Now will they attack her and finish their work? That is the question that goes through our heads in sync with Mitch and his mother. Melanie cries “No...no...” in a voice hardly her own and lurches back. But Mitch and Lydia pull her forward. The camera dollies closer to the car. Then the angle switches to a tight shot of Mitch, Melanie and Lydia, dollying backwards. We glance at several crows perched on the porch railing. They flit their wings and crow. The three humans move closer to the car, down the wooden steps. Now from above, Melanie is carried through the ground-swarm of seagulls, who cautiously scoot out of the path of the three humans whom they are making sure will flee. Melanie is lifted in to the backseat and Lydia climbs in with her. Mitch stands in the doorway of the driver’s seat as his teenage sister Cathy (Veronica Cartwright) comes to the house doorway and nervously asks if she can bring the lovebirds (which Melanie purchased at the film’s beginning) because “...they haven’t hurt anybody.” Mitch agrees, and we see Cathy and Mitch take the lovebird cage out of the house in a pan from the porch to the car. They both climb in.

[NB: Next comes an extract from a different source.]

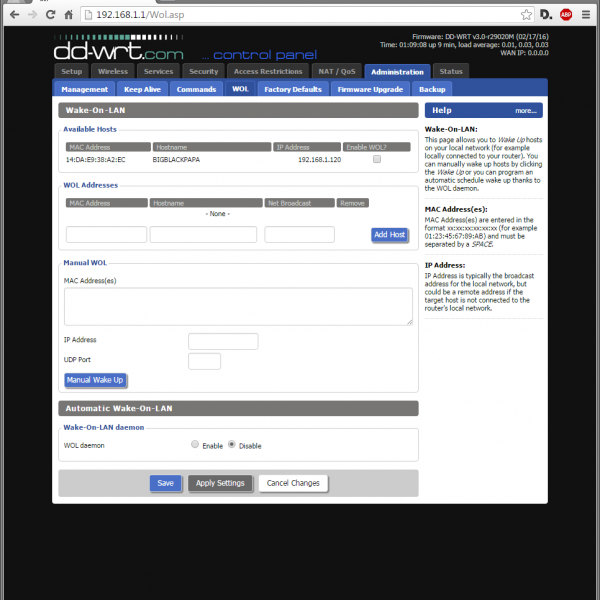The image size is (600, 600).
Task: Open the Adblock Plus extension icon
Action: [x=566, y=15]
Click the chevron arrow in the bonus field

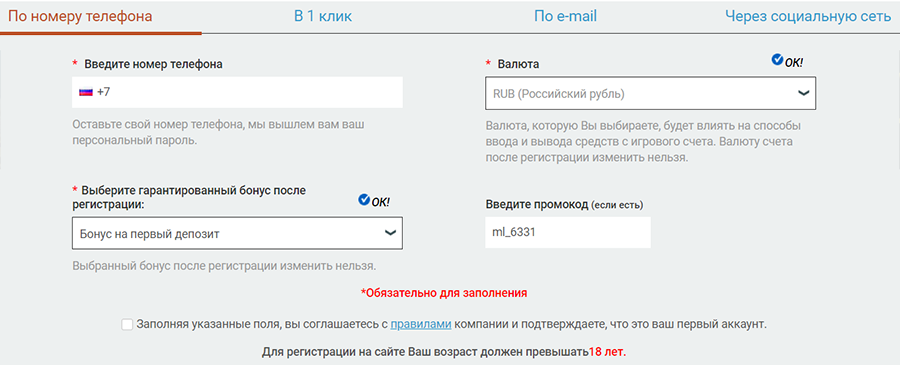(390, 233)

A weary Melanie looks in to the eyes of her lover’s mother and squeezes her wrist. Lydia smiles and leans her head against Melanie’s. The car pulls away. The seagulls craw. The crows craw and flap their wings in slow motion. The mob of birds craws, hoots and flaps their wings as the car disappears down the road, in the breaking sunlight, and out of sight.

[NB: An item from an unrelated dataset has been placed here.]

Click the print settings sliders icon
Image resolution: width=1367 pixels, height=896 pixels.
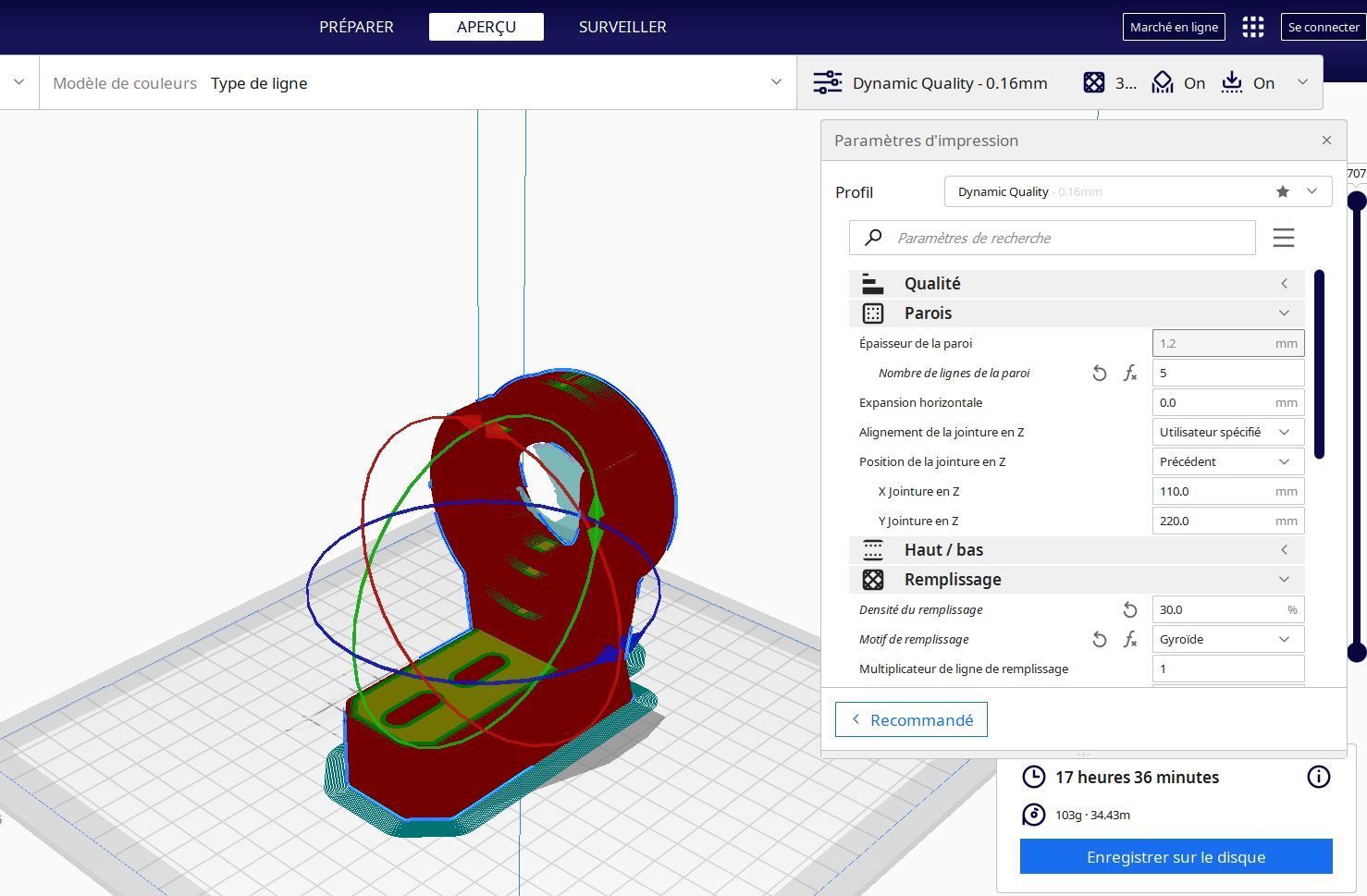point(827,82)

Hitchcock, the master of orientation, displays his mastery of orientation here in full dramatic flight; from the porch, towards the car, with birds on either side; back to the porch, then back to the car, then back to porch and fade out on the birds. This orientative shooting allows us to fear every careful step these characters take out to the car. But Hitchcock also proved himself a master of the mystical and ambiguous ending in this film. The birds do not fly away; only the car moves. What will happen to Melanie and Mitch? Will she be okay? Will they marry? And what of the birds? Are they crowing because they now rule Bodega Bay, or does their crowing represent the closure of some psychological aspect of Melanie’s relationship to Mitch? This does not at all come as a pretentious reading by the end of the film, because Melanie’s paranormal connection to the birds has only been brought up once, briefly, previous to the ending, and only now is it subtly suggested that the main characters are willing to believe it. Hitchcock probably didn’t end another film on such a moody note. All his other films are inclined to pat resolutions, or contemplation of the protagonist’s misdeeds rather than dizzying, metaphysical ambiguity.